Comparing Parameter Estimates#
The alternative estimators are consistent but not efficient — they trade some accuracy for speed. The table below compares the AR and MA coefficients from Hannan-Rissanen against the statespace MLE reference.
[9]:
comparison = pd.DataFrame({
"hannan_rissanen": res_hr.params.drop("sigma2").round(4),
"statespace (MLE)": res_ss.params.drop("sigma2").round(4),
})
print(comparison.to_string())
hannan_rissanen statespace (MLE)
ar.L1 0.1481 0.2684
ma.L1 -0.4870 -0.6171
Residual Diagnostics#
A quick look at the Hannan-Rissanen residuals confirms there is no remaining structure in the series.
[10]:
fig = res_hr.plot_diagnostics(figsize=(14, 8))
fig.suptitle("Hannan-Rissanen residual diagnostics", y=1.01)
plt.tight_layout()
What Is Still Not Supported#
Seasonal AR and MA terms (P > 0 or Q > 0) require the full statespace machinery.

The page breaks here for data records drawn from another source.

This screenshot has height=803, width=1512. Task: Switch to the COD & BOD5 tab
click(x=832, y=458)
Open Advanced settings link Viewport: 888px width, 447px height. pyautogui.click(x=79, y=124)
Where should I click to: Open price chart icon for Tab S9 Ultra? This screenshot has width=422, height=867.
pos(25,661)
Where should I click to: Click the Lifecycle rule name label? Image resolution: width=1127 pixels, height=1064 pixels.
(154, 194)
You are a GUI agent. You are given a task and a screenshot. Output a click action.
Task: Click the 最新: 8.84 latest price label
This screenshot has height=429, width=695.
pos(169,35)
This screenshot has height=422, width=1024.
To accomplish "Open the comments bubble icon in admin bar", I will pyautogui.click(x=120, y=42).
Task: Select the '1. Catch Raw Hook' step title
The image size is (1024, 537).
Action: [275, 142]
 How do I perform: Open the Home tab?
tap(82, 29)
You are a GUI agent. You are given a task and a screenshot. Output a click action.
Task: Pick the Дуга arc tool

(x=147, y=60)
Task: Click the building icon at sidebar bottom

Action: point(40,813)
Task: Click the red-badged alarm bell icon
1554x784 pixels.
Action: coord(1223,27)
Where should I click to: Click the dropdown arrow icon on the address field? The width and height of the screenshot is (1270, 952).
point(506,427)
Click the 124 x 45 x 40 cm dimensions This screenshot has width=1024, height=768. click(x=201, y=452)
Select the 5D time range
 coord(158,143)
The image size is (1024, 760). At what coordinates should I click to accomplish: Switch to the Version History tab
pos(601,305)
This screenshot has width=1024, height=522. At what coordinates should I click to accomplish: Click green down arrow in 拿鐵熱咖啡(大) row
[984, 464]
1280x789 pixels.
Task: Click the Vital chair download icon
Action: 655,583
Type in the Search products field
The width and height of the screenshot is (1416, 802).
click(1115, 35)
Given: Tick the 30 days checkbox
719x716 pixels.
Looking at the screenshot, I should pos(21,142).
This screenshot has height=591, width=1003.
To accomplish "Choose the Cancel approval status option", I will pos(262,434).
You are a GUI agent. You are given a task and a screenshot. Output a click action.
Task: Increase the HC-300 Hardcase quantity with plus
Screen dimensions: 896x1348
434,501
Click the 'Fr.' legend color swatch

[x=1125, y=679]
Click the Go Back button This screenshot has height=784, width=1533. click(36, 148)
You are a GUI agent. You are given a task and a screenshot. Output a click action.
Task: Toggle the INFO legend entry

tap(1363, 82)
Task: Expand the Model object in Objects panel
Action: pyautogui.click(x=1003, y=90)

The alternative estimators will raise a ValueError with a clear message:
[11]:
try:
ARIMA(co2, order=(1, 0, 0), seasonal_order=(1, 0, 0, 12)).fit(
method="hannan_rissanen"
)
except ValueError as e:
print(type(e).__name__, ":", e)
ValueError : Hannan-Rissanen estimator does not support seasonal AR or MA components.
Summary#
Estimator |
Seasonal diff (D>0) |
Seasonal AR/MA (P,Q>0) |
|---|---|---|
|
✓ supported |
✗ raises ValueError |
|
✓ supported |
✗ raises ValueError |
|
✓ supported |
✗ raises ValueError |
|
✓ supported |
✗ raises ValueError |
|
✓ supported |
✓ supported |
|
✓ supported |
✓ supported |
For full SARIMA models with seasonal AR or MA components, use method="statespace" or method="innovations_mle".